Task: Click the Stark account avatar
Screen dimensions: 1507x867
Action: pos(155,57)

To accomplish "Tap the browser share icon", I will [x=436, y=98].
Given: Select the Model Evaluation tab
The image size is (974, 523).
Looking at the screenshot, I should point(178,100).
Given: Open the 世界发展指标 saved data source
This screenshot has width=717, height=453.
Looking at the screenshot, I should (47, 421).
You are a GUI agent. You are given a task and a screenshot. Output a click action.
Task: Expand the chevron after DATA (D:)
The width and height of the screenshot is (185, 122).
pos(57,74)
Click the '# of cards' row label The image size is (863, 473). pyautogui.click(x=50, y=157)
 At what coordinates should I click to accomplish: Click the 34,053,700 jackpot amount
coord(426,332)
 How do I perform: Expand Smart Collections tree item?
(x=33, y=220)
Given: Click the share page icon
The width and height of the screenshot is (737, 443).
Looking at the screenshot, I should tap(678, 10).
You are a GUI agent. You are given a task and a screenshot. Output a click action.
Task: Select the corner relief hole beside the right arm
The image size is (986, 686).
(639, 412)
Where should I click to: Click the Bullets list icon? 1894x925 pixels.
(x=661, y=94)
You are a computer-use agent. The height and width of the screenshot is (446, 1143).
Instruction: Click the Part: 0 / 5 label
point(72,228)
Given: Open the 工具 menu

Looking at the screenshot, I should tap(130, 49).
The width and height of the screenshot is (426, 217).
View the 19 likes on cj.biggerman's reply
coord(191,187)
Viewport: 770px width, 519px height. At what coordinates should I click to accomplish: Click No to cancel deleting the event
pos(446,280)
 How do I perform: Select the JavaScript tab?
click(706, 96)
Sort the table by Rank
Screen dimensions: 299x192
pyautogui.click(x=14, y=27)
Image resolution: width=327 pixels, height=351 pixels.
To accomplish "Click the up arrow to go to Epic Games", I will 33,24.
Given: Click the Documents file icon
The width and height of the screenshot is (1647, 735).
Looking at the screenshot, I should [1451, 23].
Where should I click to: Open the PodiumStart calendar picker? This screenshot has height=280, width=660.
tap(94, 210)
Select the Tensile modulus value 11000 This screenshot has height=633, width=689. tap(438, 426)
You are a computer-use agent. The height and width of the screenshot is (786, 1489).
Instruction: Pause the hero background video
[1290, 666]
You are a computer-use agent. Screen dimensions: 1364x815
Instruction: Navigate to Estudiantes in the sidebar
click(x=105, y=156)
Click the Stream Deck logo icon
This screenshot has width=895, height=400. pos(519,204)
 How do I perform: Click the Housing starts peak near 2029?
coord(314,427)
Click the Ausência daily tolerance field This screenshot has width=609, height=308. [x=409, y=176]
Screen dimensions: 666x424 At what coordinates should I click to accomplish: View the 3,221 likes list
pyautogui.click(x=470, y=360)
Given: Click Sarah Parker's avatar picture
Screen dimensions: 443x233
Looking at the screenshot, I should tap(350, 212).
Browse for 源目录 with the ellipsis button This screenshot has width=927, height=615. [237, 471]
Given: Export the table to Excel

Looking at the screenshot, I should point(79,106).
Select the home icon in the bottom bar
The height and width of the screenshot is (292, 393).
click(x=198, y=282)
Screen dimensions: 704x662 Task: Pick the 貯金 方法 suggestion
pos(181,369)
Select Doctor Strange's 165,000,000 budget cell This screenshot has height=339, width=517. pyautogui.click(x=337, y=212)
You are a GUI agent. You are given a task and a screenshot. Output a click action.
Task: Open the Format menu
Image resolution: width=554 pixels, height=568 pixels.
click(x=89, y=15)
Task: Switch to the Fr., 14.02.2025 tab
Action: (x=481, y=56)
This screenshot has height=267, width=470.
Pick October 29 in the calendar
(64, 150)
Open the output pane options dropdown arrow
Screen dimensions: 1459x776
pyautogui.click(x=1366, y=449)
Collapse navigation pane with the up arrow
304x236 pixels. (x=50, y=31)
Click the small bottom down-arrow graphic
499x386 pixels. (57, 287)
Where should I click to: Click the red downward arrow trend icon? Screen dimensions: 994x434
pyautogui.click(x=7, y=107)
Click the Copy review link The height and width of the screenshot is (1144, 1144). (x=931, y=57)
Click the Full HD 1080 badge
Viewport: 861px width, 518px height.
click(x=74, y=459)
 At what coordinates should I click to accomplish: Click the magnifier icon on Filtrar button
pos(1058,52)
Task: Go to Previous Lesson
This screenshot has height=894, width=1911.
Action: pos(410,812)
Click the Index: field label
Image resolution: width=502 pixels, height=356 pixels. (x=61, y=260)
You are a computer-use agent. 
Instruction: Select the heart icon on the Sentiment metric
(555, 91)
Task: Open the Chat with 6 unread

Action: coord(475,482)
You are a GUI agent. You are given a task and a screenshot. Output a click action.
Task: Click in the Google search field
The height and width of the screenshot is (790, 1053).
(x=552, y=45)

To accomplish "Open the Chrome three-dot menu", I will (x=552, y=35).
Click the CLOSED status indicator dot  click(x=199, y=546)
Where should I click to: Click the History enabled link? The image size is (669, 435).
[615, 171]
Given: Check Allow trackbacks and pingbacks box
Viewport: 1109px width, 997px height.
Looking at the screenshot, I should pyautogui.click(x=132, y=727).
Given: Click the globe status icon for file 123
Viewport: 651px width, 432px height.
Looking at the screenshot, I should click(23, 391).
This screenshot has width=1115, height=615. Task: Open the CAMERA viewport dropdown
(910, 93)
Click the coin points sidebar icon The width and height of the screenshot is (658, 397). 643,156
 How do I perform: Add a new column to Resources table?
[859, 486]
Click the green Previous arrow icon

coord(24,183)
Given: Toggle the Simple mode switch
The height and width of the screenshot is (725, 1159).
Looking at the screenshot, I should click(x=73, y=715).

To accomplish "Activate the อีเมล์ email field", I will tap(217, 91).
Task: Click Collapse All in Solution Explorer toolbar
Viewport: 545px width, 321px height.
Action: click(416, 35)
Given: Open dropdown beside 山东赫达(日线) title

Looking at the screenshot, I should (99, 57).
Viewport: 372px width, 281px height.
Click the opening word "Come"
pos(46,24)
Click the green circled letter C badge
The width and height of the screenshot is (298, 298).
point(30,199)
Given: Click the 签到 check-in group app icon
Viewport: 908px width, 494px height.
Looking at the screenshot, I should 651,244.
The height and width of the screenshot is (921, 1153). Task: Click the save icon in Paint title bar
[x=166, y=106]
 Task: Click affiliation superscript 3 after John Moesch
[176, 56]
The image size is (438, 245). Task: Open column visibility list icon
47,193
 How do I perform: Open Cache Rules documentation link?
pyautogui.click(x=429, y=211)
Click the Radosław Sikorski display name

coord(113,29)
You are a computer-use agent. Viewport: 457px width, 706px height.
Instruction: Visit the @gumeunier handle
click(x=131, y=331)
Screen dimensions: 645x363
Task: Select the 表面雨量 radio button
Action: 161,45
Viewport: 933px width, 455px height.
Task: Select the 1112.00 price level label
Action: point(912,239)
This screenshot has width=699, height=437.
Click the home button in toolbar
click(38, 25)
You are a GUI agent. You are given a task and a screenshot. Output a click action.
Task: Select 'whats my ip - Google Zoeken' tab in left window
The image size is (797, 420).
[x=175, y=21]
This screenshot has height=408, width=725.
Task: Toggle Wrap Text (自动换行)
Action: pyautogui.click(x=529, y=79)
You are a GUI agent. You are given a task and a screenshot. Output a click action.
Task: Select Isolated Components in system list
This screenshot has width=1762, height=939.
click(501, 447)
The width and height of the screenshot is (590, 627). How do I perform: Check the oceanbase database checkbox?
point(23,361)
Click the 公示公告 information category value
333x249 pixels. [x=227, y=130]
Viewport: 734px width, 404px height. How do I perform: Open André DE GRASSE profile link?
• • • •
WHAT THIS TASK INVOLVES » Identify every line in the items above that contains the word "likes", and copy each of those lines in full.

RIGHT ANSWER »
View the 19 likes on cj.biggerman's reply
Screen dimensions: 666x424 At what coordinates should I click to accomplish: View the 3,221 likes list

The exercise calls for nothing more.